* * *

В штаб корпуса поступила выписка из приказа Наркома обороны СССР о присвоении мне звания подполковника.

Прикрепил я по три шпалы в петлицы, глянул на себя в осколок зеркала и оторопел: очень уж молодой подполковник смотрел на меня, двадцатичетырехлетний парень. И в каком-то смятении снял новые прямоугольники, оставил в петлицах по два, как и было.

На другой день генерал А. Г. Кравченко, увидев меня, сразу же обратил на это внимание. В присутствии других штабных командиров он обратился ко мне суховато:

— Товарищ Ивановский, вы почему форму одежды нарушаете?

Ответить было нечего, кроме как «виноват».

— А виноватых бьют... — сказал кто-то. Комкор пресек шутку строгим взглядом.

— Времени вам десять минут... — перевел он взгляд на меня. — Привести форму в соответствие вашему воинскому званию.

— Есть, товарищ генерал.

В тот же день оказались мы с ним один на один в ходе нашей боевой работы на НП.

— Ну вот, теперь видно, кто таков! — воскликнул генерал совсем другим тоном.

За подчиненных он и переживал, и радовался всей душой. Теперь вот шутил по-доброму:

— Учил я тебя, учил, Женя, гонял не жалеючи, зато ты в люди вышел, подполковником стал.

Андрей Григорьевич вспомнил время, когда он в Саратовском танковом училище был преподавателем тактики. Ничего он нас не «гонял», как теперь говорит, а обучал грамотно действовать в боевой обстановке да побеждать.

— Спасибо за науку... — проговорил я с волнением.

— Желаю успехов и боевой удачи, подполковник Ивановский.

...Августовские и сентябрьские дни Сталинграда... Поверженные, превращенные в груды развалин кварталы, взорванные переправы через Волгу, бесчисленные пожары вокруг... В этих неимоверно жестоких условиях вели боевые действия войска. Но могли ли где-то находиться и что-то делать в подобных условиях гражданские люди? Сохранилась ли среди пылающих развалин хоть одна живая душа?

Сталинградские жители не только выдержали тягчайшие испытания, но и помогали войскам, участвовали в обороне родного города.

В заводских цехах, сохранившихся отдельными сооружениями там и тут, делали снаряды и мины, ремонтировали танки и пушки, а когда прорывались вражеские подразделения, рабочие занимали оборону с оружием в руках.

В числе других подразделений народного ополчения на Тракторном заводе была сформирована танковая бригада, командиром которой стал инженер-технолог Н. Л. Вычугов, комиссаром — бывший заведующий военным отделом РК ВКП(б) А. В. Степанов. Из рабочих были укомплектованы экипажи боевых машин.

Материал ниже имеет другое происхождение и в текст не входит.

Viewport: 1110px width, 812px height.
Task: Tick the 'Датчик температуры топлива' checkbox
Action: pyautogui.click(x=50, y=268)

Местные партийные и советские организации обеспечивали работу транспортных средств, снабжение войск боеприпасами, горючим, продовольствием, эвакуацию раненых. По Волге, кипевшей взрывами, сновали катера и баржи. Буксир «Ласточка», на котором механик Василий Дмитриевич Григорьев работал с сыном и дочерью, совершил за сутки около двух десятков рейсов. Отважные волгари эвакуировали больше сотни раненых из нашей 26-й танковой бригады и доставили несколько тысяч снарядов. Секретарь комитета комсомола Тракторного завода Лида Плотникова и двадцать ее подруг-комсомолок пришли в воинские части, чтобы помочь в уходе за ранеными, при их эвакуации. Они работали наравне с медсанбатовцами, смело действовали в боевой обстановке. Две девушки — Зина Ивлева и Валя Сидорова — попросили зачислить их на военную службу в одну из наших частей, дошли с нами до Берлина, удостоились боевых наград.

Сталинградцы трудились, воевали, как солдаты.

В середине сентября управление корпуса и оставшийся личный состав 99-й танковой бригады и 12-го отдельного разведбатальона сосредоточились в районе Средней Ахтубы. По приказу штаба фронта в состав корпуса временно вошло несколько частей, имевших в строю считанных людей, — 135, 155, 187 и 254-я танковые бригады, 140-й минометный полк. Предстояло занять оборону на островах Спорный, Зайцевский, Голодный, не допустить переправы и захвата противником островов, подчинить все, что находилось на островах, обороне. Фронт обороны, по сути, только что собранного соединения растянулся до 100 километров.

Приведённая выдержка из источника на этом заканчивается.